I feel for the mother, who must be devastated

But she did something completely wrong, and it's right that she be arrested, although I think the punishment should reflect what she was going through at the time and not be overly harsh

And think about what that baby girl went through...she lived with her foster carers for about 9 months. In the life of a 13 months old, that's a very long time...her foster carers are all she really knows. To her, they are mummy and daddy (assuming a married couple, I don't know), they are her world. Her birth mum is someone she sees for a short amount of time 3 days a week, but the poor thing must have been terrified to have been snatched away from her "mummy and daddy" by this woman and then put through being on the run in strange and unfamiliar places, unable to understand what was going on and where her parents were.

I do feel enormous sympathy for the mother, but I also feel enormous sympathy for Lola and what she's just been through, and also for the foster carers who must have been worried sick and now have to deal with the fallout of this, I would imagine baby Lola is confused and struggling in the aftermath of this

AurorasDownTheRabbitHole · 17/03/2014 17:18

I honestly believe SS are too keen to take children away sometimes and it makes me feel ill. I couldn't imagine being without my DD it would destroy me. Stacy probably feels devastated.

HumpedZebra · 17/03/2014 17:21

This reply has been deleted

Message withdrawn at poster's request.

Nicknacky · 17/03/2014 17:24

I assume most people realise that the baby being adopted wasn't ss decision but a court has decided this?

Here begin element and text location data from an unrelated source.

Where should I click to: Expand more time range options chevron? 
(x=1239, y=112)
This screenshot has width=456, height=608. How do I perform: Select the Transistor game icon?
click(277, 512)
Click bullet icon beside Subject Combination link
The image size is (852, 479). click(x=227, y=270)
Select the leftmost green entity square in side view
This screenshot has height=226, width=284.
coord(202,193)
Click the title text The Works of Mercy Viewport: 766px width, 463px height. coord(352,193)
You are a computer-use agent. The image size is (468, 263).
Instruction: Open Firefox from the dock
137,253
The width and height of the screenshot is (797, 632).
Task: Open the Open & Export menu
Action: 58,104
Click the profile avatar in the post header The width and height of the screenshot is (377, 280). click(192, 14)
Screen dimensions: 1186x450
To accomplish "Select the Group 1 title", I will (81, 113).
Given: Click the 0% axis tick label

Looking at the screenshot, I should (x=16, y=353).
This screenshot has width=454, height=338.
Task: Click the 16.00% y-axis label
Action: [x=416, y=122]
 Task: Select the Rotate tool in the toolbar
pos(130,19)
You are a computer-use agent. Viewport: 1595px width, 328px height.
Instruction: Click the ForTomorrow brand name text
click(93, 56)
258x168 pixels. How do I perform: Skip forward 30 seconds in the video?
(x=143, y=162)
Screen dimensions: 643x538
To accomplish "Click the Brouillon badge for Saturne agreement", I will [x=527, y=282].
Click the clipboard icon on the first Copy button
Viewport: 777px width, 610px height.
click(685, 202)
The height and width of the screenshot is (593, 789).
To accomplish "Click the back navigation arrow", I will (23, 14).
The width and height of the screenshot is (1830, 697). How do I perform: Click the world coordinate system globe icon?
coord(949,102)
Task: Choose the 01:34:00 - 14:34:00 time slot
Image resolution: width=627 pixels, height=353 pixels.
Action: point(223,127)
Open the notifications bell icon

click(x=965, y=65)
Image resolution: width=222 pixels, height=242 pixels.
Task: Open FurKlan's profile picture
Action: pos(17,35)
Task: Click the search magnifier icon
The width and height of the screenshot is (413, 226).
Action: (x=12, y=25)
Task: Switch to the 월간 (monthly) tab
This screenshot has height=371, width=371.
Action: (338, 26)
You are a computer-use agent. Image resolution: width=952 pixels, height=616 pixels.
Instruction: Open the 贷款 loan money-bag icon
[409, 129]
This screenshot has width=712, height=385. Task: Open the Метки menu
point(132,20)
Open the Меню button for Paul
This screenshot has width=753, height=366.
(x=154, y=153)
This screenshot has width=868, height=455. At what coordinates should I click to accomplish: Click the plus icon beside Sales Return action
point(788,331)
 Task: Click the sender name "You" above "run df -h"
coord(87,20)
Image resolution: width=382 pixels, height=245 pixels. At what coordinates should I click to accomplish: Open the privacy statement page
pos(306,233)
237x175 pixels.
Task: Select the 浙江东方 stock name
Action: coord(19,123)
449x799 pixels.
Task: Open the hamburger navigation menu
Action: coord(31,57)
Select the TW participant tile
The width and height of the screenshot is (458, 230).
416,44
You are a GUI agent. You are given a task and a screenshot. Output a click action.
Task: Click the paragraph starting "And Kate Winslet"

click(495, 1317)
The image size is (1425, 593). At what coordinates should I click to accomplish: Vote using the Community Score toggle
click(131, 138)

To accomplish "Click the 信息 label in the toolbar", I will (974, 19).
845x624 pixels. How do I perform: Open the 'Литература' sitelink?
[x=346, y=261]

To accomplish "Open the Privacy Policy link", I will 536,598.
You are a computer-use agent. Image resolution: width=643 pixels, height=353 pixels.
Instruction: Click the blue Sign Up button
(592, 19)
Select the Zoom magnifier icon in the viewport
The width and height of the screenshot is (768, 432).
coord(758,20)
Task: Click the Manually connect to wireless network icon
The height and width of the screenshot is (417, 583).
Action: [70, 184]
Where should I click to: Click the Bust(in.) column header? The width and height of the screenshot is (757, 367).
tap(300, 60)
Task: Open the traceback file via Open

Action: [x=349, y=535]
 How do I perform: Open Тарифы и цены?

It's not as simple as ss taking children away.

HumpedZebra · 17/03/2014 17:24

This reply has been deleted

Message withdrawn at poster's request.

OneOfOurLilkasIsMissing · 17/03/2014 17:25

More children are left for far too long in horrible situations than are taken away too quickly

The actual amount of miscarriages of justice is very low

But leaving that aside, as much as we should (IMHO) have compassion for most people who lose their children, we can't let their devastation blind us to what was going on, or make us ignore what the right thing to do is for the child. Childs interests first, everything else after.